Good luck and CONGRATS!
NTA Do you and just ignore her. I would have a designated bridesmaid to accidentally spill red wine on her if she shows up in a white dress.
Not even.
Block her ass. Enjoy your wedding!
What is wrong with her and don’t say she’s reeling from the divorce. That’s not an excuse for her behavior. Even if your mom had been the cause she needs to accept that her parents don’t love each other. She doesn’t get to choose for them. Shalom you’re loved 💔
NTA it’s not your fault she’s not married yet. Walking you doesn’t ruin his ability to walk her. Dad’s walk multiple daughters down the aisle and the order only matters to brats.
Just block her and go on with your life.
NTA. she’s jealous, it’s up to the step dad. I hope this doesn’t ruin it for you, and fighting with her will only make it worse. people make so much drama around weddings.
Blocked. Problem solved.
The AH is the father
What someone can only walk someone down the aisle once in a lifetime? What if she had a biological sister, would he only be allowed to choose one? She’s just jealous and looking for an excuse to feel wronged. It takes nothing away from her.
NTAH.
Block her!!! She is obviously unhinged and hasn’t accepted that her parents’ marriage failed to the fault of no one outside the marriage. She needs to see a psychologist.
She deserved what she got from you after what she said about you and your Mom.

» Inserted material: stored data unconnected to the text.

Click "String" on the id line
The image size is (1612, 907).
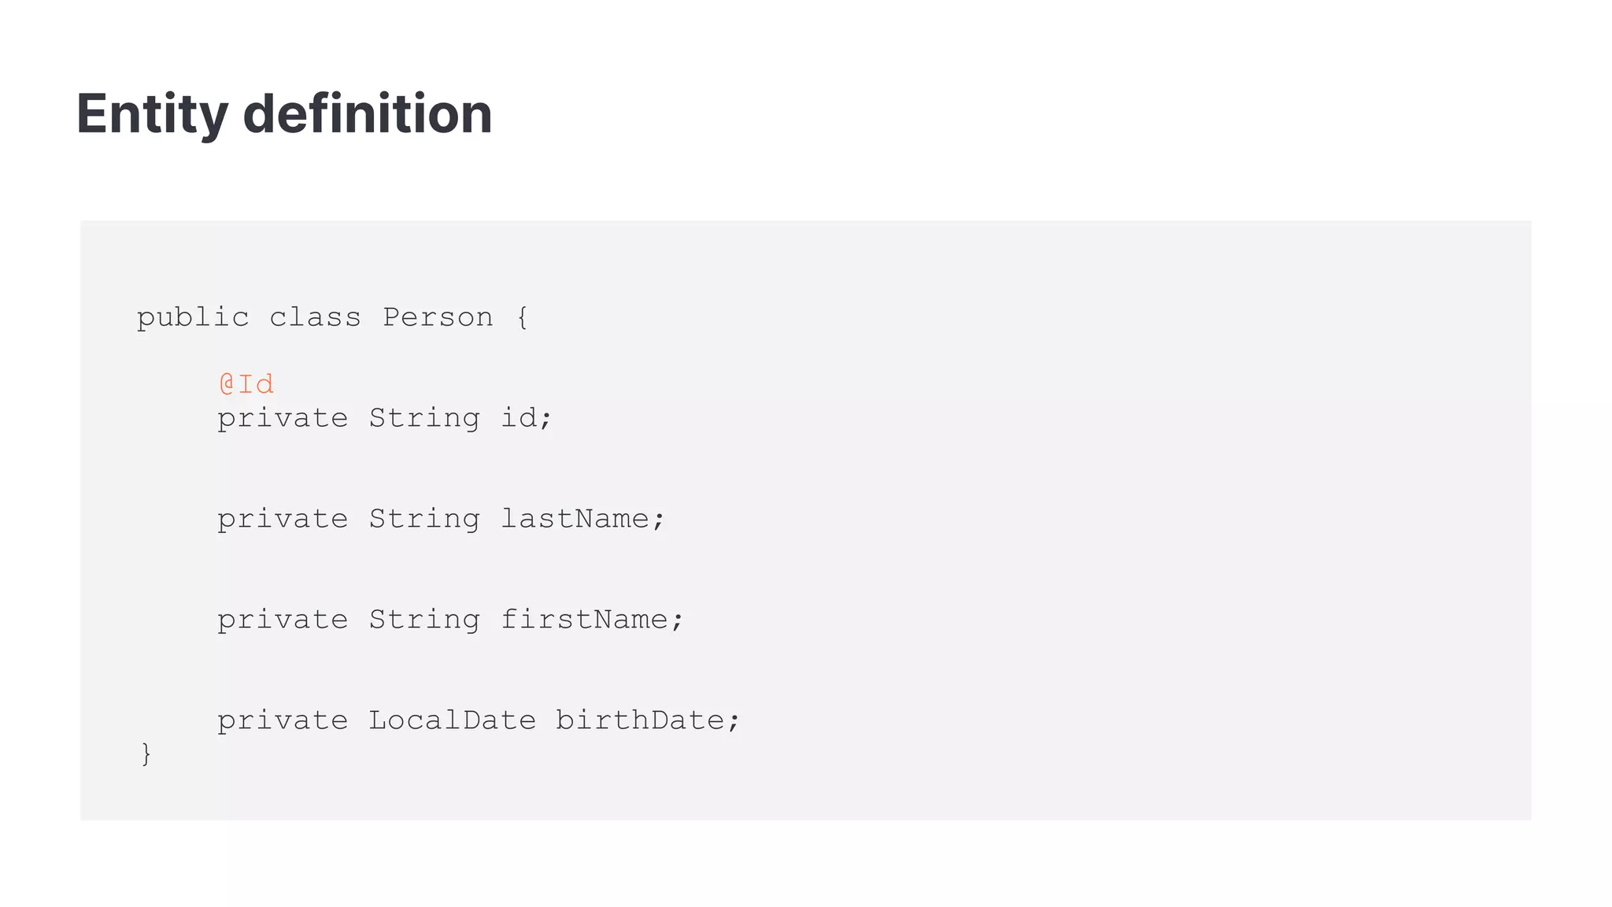424,417
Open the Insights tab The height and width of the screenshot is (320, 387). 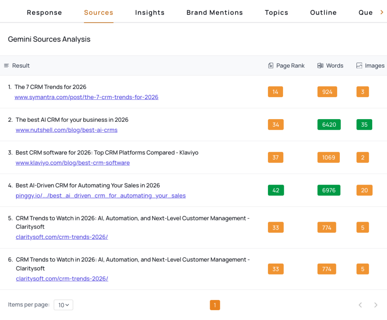[150, 12]
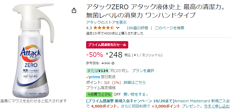Open the 186個の評価 reviews link
This screenshot has width=232, height=112.
click(137, 28)
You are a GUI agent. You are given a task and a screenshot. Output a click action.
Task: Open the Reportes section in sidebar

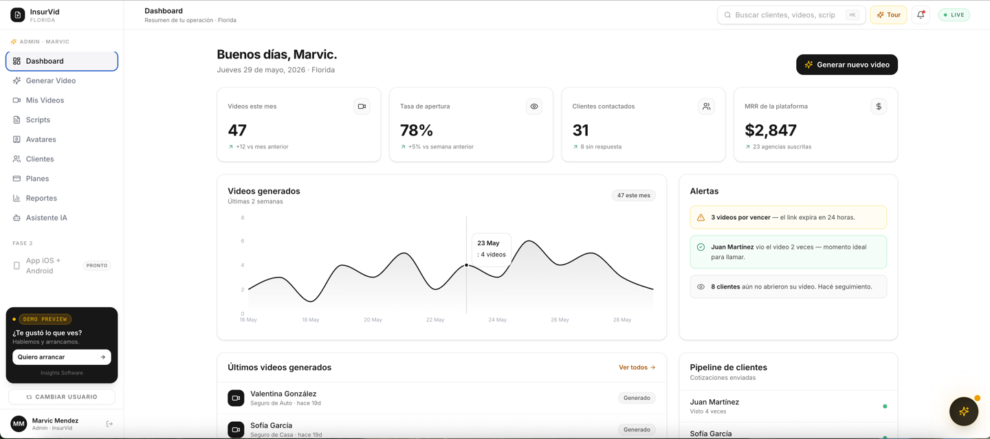point(62,198)
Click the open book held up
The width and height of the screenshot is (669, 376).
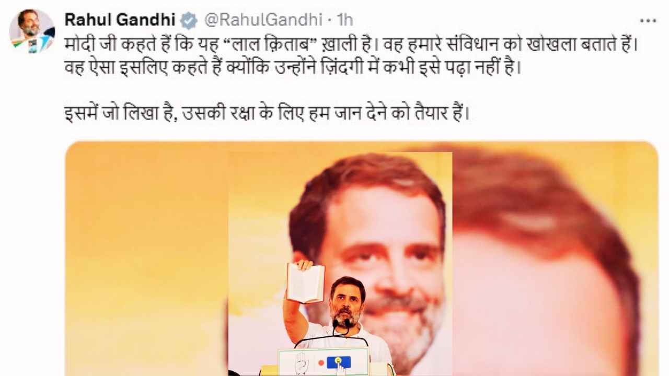click(x=306, y=283)
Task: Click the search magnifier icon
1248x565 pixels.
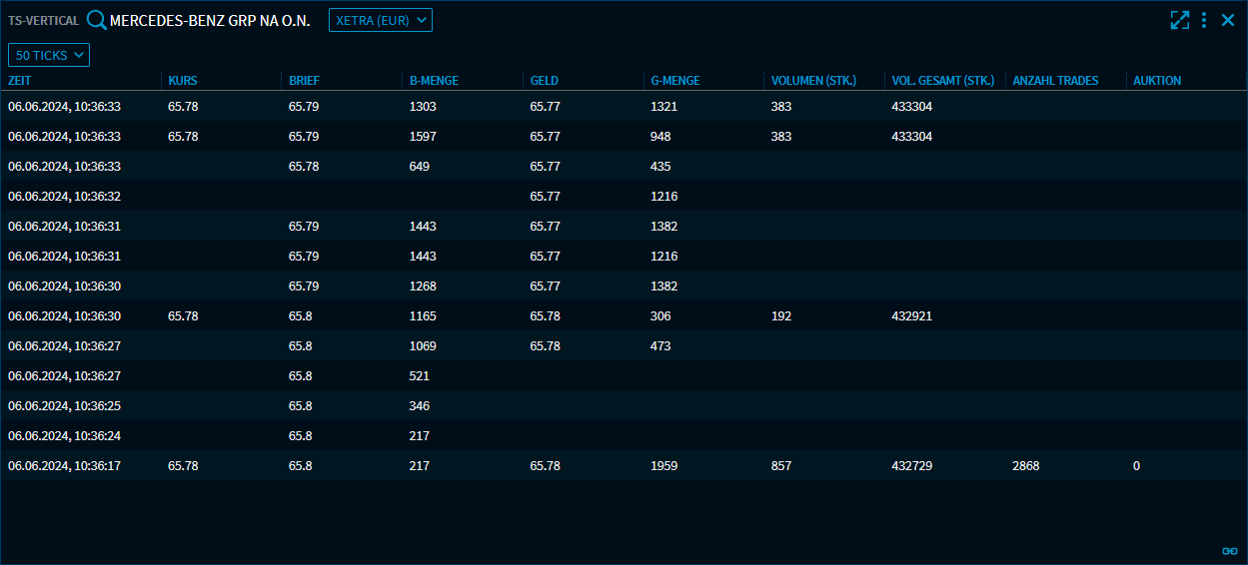Action: 97,20
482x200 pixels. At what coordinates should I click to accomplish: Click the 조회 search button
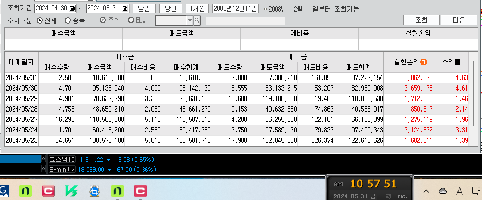tap(421, 20)
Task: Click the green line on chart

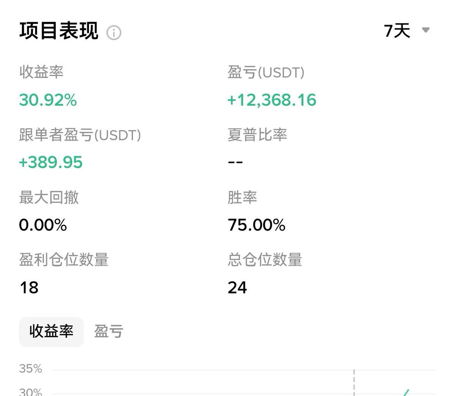Action: (406, 393)
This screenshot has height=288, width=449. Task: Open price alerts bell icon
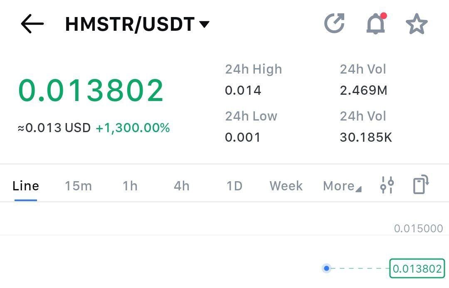(x=375, y=24)
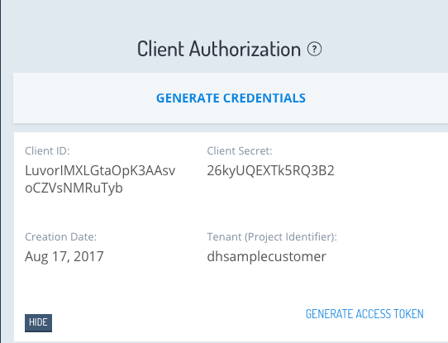Viewport: 448px width, 343px height.
Task: Click the word Client in the page heading
Action: 160,49
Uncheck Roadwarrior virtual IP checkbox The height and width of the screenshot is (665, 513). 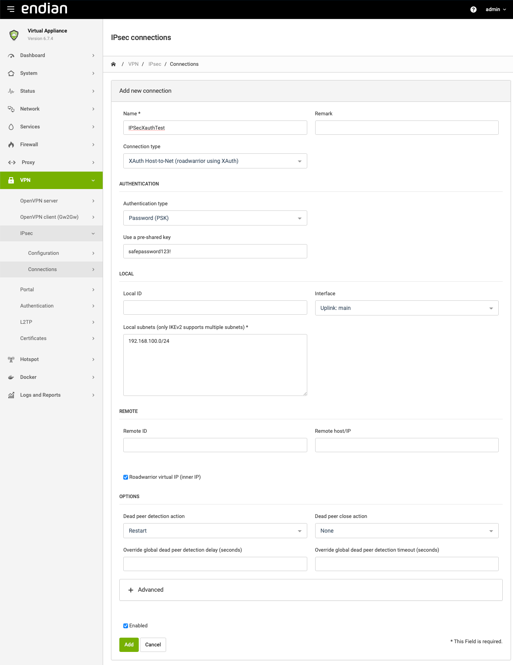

Do not invite her to the wedding or any wedding related events.
Updateme
Stop worrying about this. You’ve already asked him! Don’t discuss this further with her.
Nta. You aren’t taking any moment away from her. She still can have her dad walk her down the aisle and have a special dance or whatever she wants, too. You having a moment with him takes absolutely nothing from her. Block her negativity and forget to send her wedding invite
NTA, but why don’t you just block her? She needs to talk to a professional about her unresolved feelings about the demise of her parents’ marriage, but if stepdad doesn’t have a problem with your request, that’s something she needs to pay attention to
Block, block, block. NTA.
Nope. Don’t invite her to the wedding
NTA for wanting your step dad to walk you down the aisle.
YTA for the way you responded to her attack, given the fact that you recognize and are sensitive to what’s driving her behavior. Ignore her and move on.
NTA. Her reasoning is ridiculous. You could ask your stepfather if her claim is a family tradition on his or her mother’s side. If not, tell your stepfather you would be honored to pop his aisle-walking cherry.
NTA.
She isn’t actually involved in any of this. She’s just trying to insert herself. She doesn’t have a boyfriend. She isn’t getting married. She doesn’t get to tell you how your wedding should be. She doesn’t get to say who walks you down the aisle.
Your stepdad DOES need to have a conversation with her. He needs to tell her that when he walks her down the aisle it will be just as special to him as his walk down the aisle with you. And he needs to tell her that he loves her and has never considered you to be a replacement for her, just a really great bonus child.
She has a right to her feelings. You all just need to tell her that you know how much her dad loves her and that you love her too.
So he can only walk one of you or has to walk her first bc it’s like a virginity thing?
I’m so lost at her reasoning.
NTA she’s just irrational in her issue here. He can walk you both down the aisle . It’s not up to her it’s up to him.
NTA. SD has an infinite number of bridal walks down the aisle. He won’t use them up if he walks you down the aisle. Your stepsister is lashing out because she’s still holding on to a child’s hurt that their parents divorced. Stepsister needs to face her anger. She’s not mad at you. She doesn’t want to share. You happen to be a convenient punching bag.